Problem
Copy the machine problem description on restaurants, queries and statistical learning below word for word, keeping every line, bullet and blank line in place.

Text block
# # # #

Restaurants, Queries and Statistical Learning

This machine problem is designed to allow you to explore multiple aspects of software construction:

  • managing complex ADTs;
  • multithreading and the client-server pattern;
  • query parsing and execution.

In addition to these aspects, the problem also touches upon rudimentary methods for statistical inference and learning.

Read this document carefully before you start.

Logistics

  • You should complete this assignment in pairs.
  • The submission deadline is December 1, 11:59pm Vancouver time.
  • To get your Github repositories set up, using this link.

Background

For this machine problem, you will work with an excerpt from the Yelp Academic Dataset. Specifically, you will work with data (in JSON format) on restaurants, and this data includes information about some restaurants, reviews of the restaurants, and user information (for those contributing reviews).

# # # #

Supplied material

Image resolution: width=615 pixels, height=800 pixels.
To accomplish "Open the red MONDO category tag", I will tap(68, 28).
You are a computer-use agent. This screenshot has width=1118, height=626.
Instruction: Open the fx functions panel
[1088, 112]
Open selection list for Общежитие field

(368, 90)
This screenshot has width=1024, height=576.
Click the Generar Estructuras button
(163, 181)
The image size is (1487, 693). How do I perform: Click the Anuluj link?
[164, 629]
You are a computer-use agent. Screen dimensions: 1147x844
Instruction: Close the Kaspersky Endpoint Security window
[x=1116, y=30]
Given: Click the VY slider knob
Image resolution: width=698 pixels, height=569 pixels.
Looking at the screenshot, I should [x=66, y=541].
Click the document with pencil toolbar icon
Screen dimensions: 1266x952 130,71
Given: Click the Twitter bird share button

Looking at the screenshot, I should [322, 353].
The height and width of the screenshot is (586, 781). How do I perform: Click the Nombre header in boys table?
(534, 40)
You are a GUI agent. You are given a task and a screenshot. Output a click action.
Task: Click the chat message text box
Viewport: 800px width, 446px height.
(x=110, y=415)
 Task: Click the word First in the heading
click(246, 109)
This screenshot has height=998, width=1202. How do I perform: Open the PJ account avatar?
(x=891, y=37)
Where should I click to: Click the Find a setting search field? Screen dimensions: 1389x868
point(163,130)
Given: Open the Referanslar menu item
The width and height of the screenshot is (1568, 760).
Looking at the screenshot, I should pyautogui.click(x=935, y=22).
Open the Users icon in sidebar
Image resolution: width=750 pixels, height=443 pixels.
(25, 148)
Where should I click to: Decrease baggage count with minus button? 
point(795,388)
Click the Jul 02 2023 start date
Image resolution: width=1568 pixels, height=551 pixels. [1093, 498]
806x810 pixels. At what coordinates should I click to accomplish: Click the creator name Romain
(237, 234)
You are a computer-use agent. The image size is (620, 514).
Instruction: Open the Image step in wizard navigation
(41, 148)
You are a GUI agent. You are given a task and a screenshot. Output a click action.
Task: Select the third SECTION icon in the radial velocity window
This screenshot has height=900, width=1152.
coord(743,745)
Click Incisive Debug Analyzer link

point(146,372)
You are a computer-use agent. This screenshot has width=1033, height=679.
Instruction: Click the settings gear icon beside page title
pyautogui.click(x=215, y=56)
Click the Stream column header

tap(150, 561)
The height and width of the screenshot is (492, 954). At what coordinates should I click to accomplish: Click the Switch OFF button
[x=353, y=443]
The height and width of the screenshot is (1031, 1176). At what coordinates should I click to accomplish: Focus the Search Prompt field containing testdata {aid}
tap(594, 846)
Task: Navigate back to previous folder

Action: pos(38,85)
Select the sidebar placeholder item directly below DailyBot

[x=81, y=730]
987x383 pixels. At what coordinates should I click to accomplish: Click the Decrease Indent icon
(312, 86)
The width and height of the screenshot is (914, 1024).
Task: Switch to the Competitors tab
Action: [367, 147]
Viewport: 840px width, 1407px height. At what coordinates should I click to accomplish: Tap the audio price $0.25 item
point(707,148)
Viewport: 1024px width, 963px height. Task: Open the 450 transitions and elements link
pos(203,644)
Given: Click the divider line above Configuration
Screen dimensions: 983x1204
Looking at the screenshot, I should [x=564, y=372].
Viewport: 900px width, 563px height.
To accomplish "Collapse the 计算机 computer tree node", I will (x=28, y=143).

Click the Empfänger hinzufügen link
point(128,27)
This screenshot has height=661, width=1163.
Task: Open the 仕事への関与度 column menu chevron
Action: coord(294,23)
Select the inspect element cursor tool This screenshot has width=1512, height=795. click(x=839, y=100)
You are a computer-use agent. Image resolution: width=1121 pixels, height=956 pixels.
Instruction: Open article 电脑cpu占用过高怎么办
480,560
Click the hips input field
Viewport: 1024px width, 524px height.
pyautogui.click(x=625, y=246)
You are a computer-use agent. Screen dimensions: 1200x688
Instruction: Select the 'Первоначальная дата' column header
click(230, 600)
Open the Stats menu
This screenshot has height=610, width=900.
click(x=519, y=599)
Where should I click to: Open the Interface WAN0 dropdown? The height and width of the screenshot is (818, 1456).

# # # #

The completed task
Restaurants, Queries and Statistical Learning

This machine problem is designed to allow you to explore multiple aspects of software construction:

  • managing complex ADTs;
  • multithreading and the client-server pattern;
  • query parsing and execution.

In addition to these aspects, the problem also touches upon rudimentary methods for statistical inference and learning.

Read this document carefully before you start.

Logistics

  • You should complete this assignment in pairs.
  • The submission deadline is December 1, 11:59pm Vancouver time.
  • To get your Github repositories set up, using this link.

Background

For this machine problem, you will work with an excerpt from the Yelp Academic Dataset. Specifically, you will work with data (in JSON format) on restaurants, and this data includes information about some restaurants, reviews of the restaurants, and user information (for those contributing reviews).